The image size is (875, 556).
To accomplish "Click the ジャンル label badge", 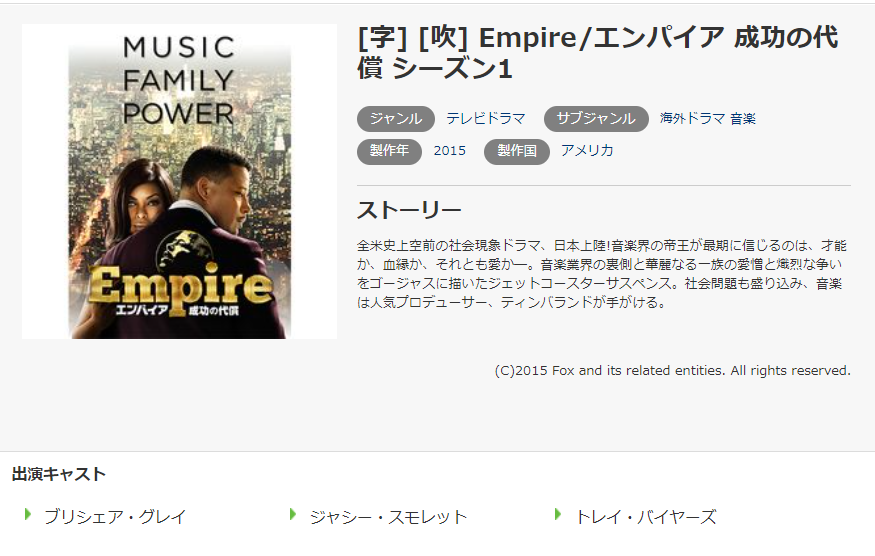I will 396,119.

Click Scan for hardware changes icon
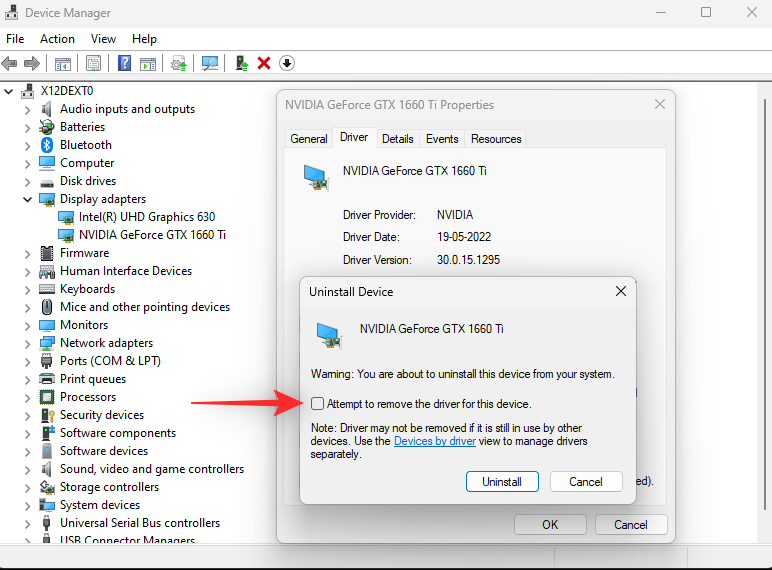[x=210, y=63]
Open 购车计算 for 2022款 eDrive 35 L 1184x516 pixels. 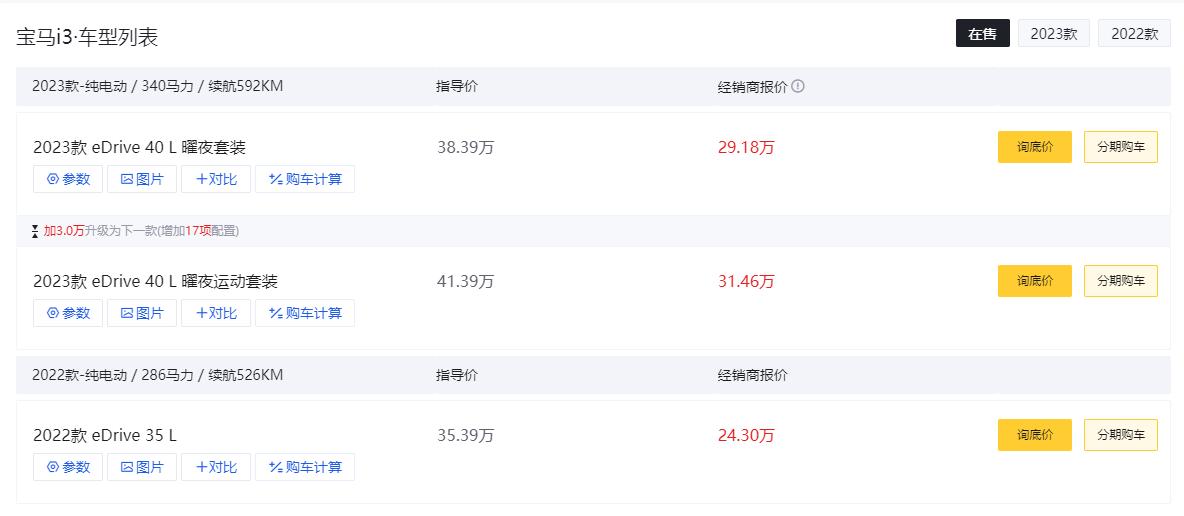click(305, 467)
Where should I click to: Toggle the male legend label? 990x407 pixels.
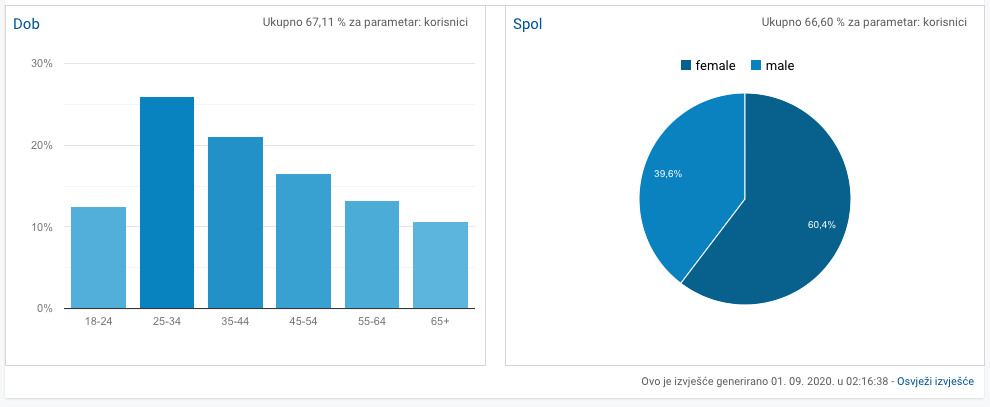click(779, 66)
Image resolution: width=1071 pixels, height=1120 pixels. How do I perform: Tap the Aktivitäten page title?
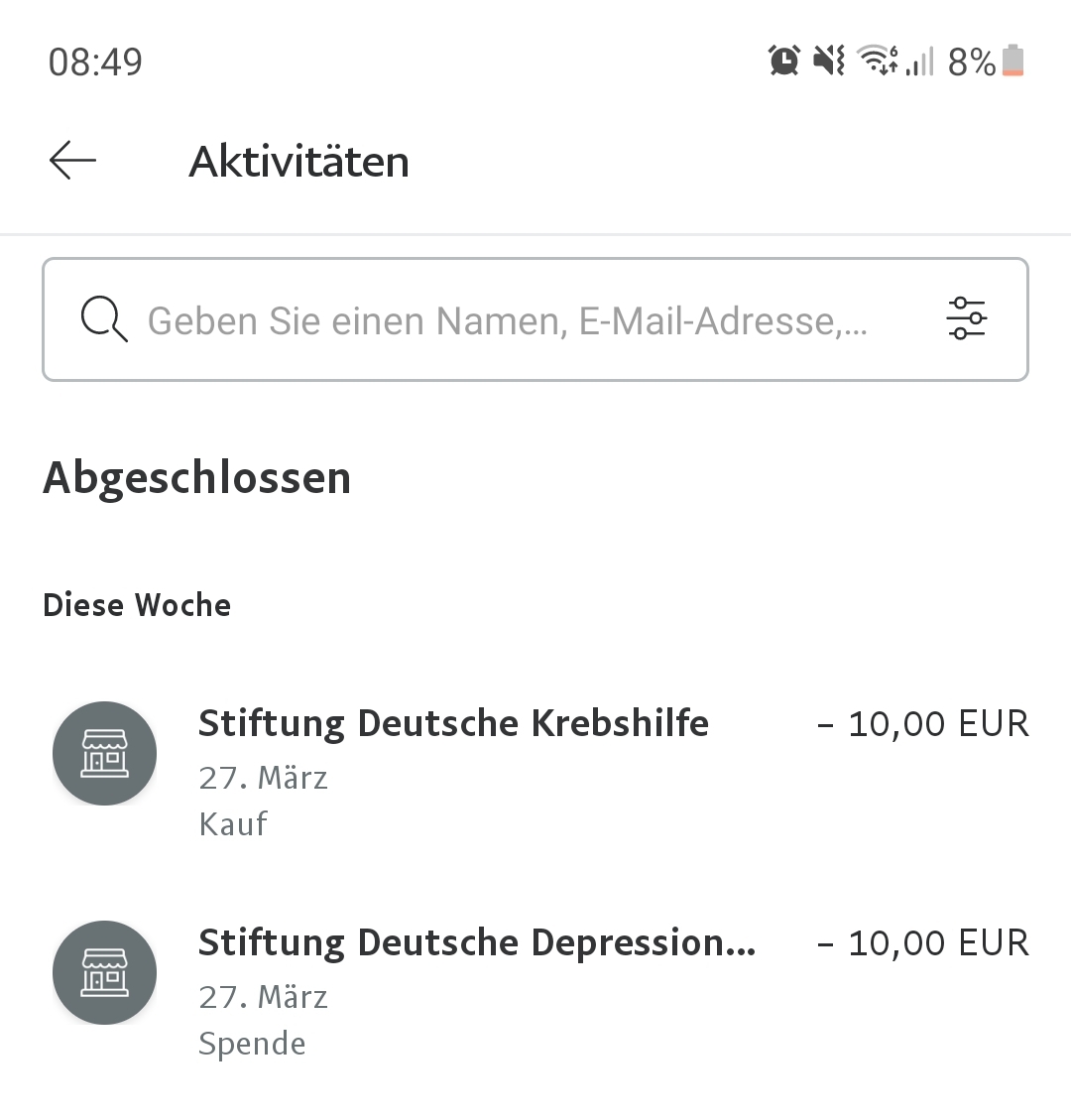click(x=298, y=162)
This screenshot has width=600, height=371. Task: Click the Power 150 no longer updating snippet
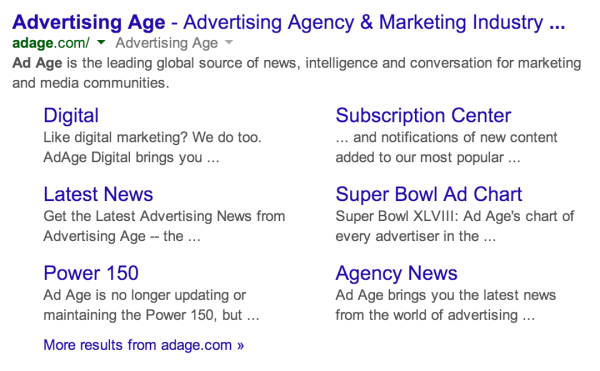click(151, 305)
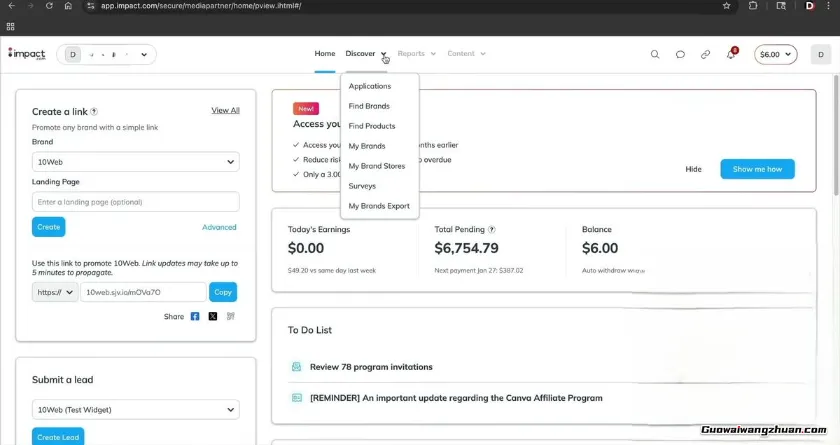Open the notifications bell icon
The image size is (840, 445).
tap(731, 54)
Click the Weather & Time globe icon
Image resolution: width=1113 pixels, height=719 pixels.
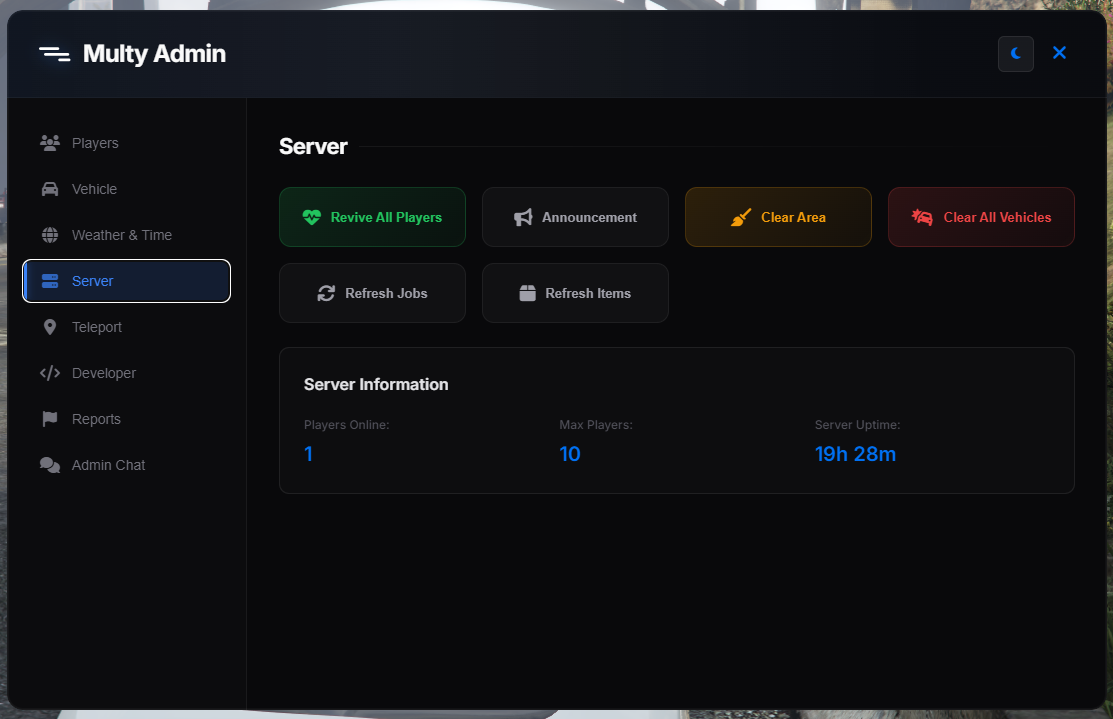click(49, 235)
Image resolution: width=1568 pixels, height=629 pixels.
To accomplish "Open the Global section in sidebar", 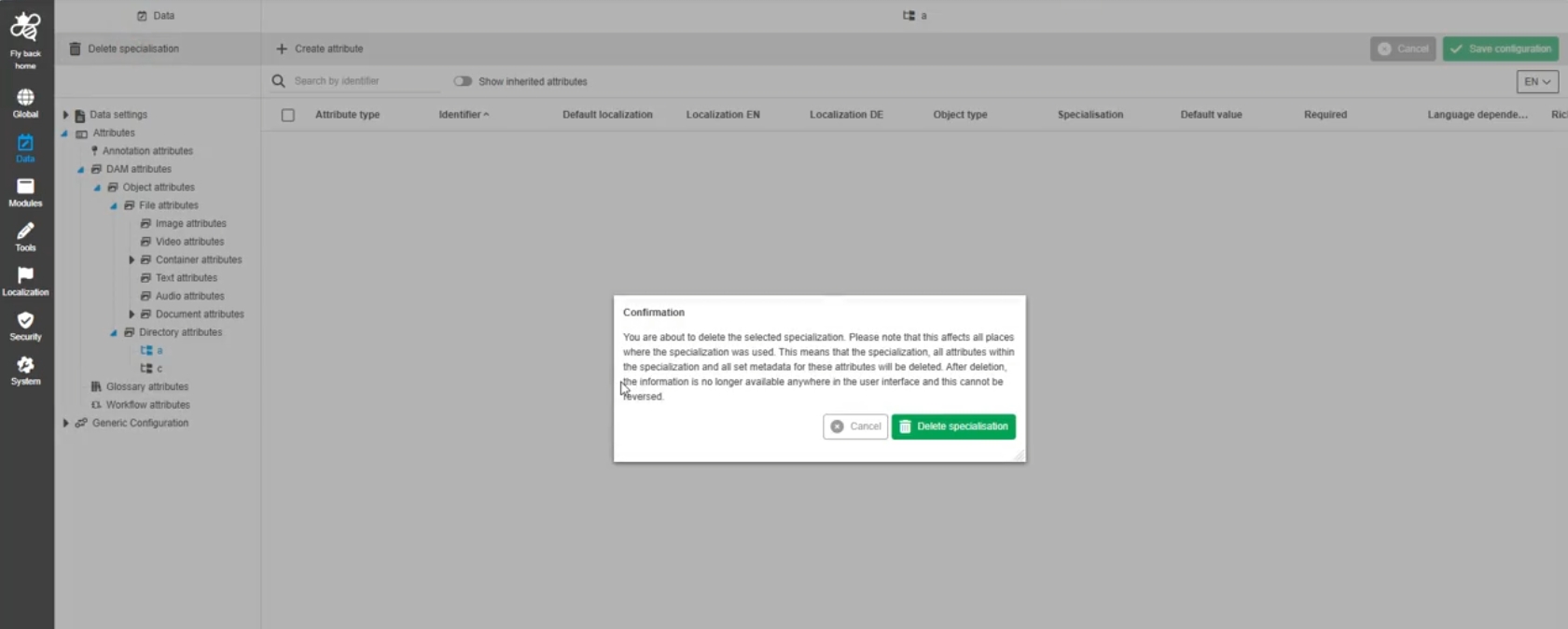I will (25, 98).
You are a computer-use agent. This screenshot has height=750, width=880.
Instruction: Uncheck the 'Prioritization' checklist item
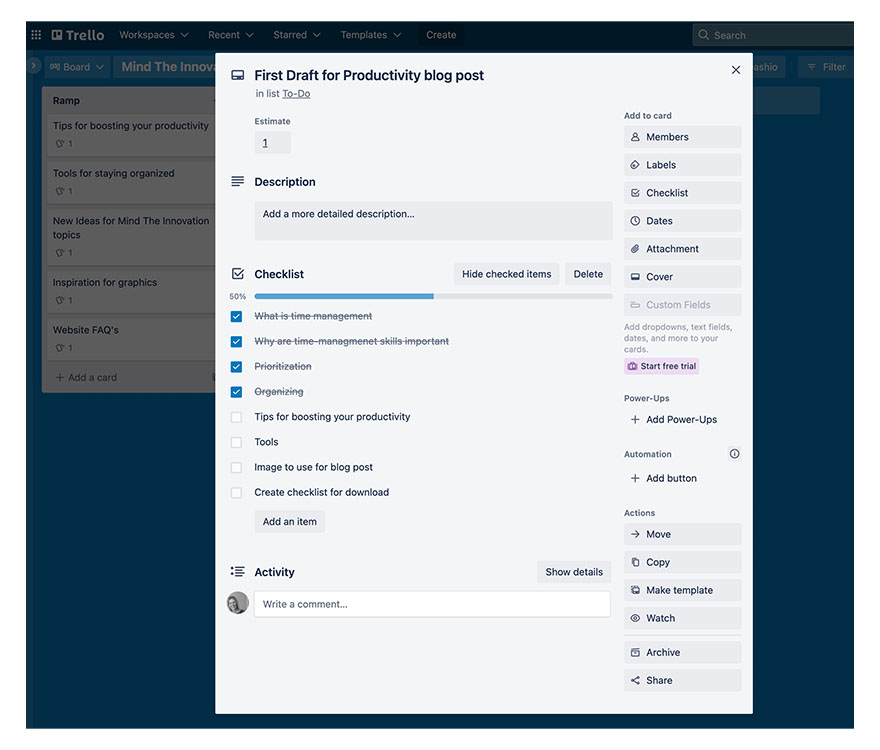pyautogui.click(x=236, y=367)
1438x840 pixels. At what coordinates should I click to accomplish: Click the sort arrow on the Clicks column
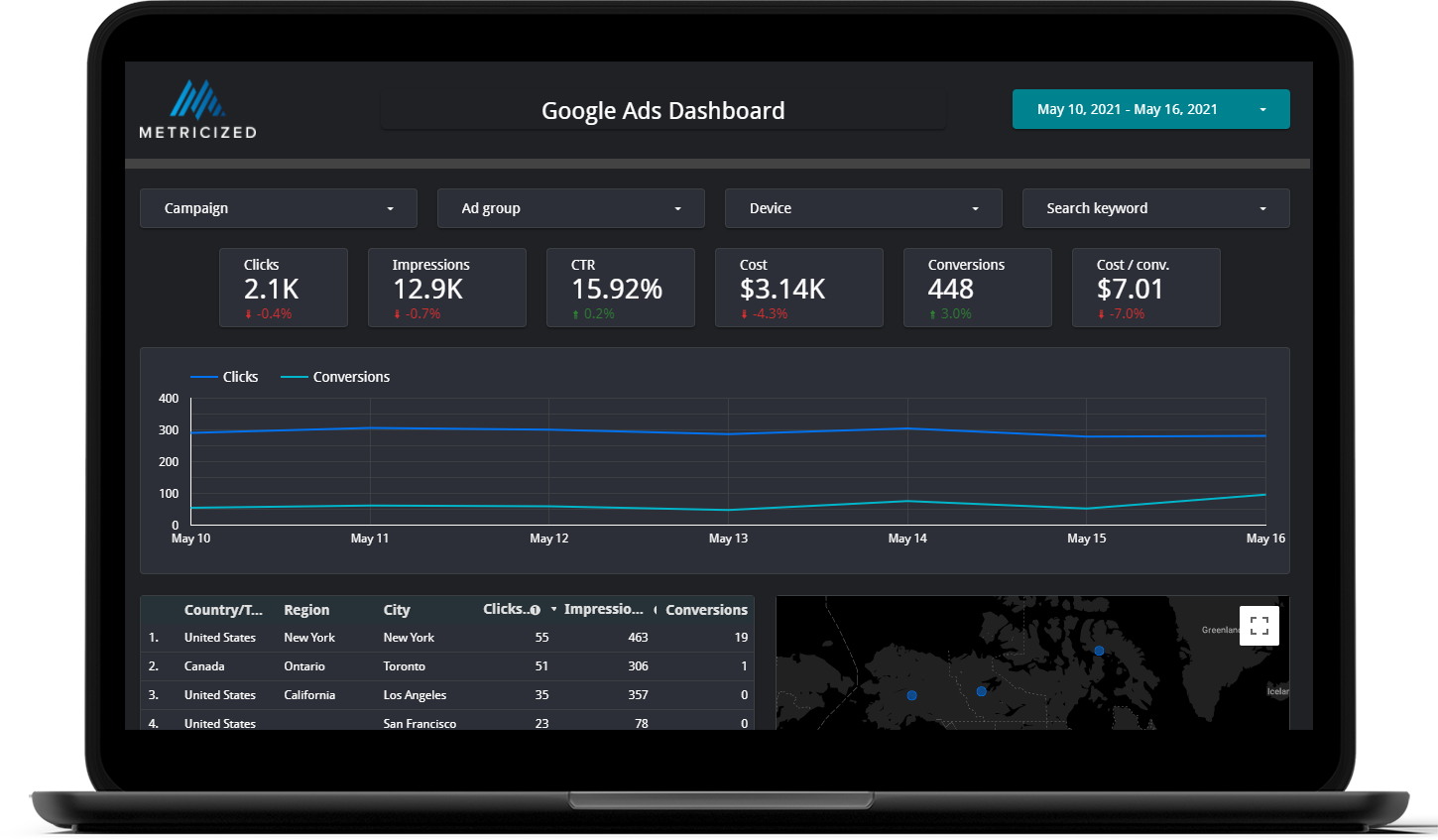[553, 609]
========================================================================
#### [WORK INSTRUCTIONS]
Without the pictures, repeat exactly the lines running from the line containing "You are a computer-use" through the end of the data, both ends included.

#### [SOLUTION FOR THIS EXERCISE]
You are a computer-use agent. This screenshot has height=750, width=880.
Instruction: Uncheck the 'Prioritization' checklist item
pyautogui.click(x=236, y=367)
1438x840 pixels. At what coordinates should I click to accomplish: Click the sort arrow on the Clicks column
[553, 609]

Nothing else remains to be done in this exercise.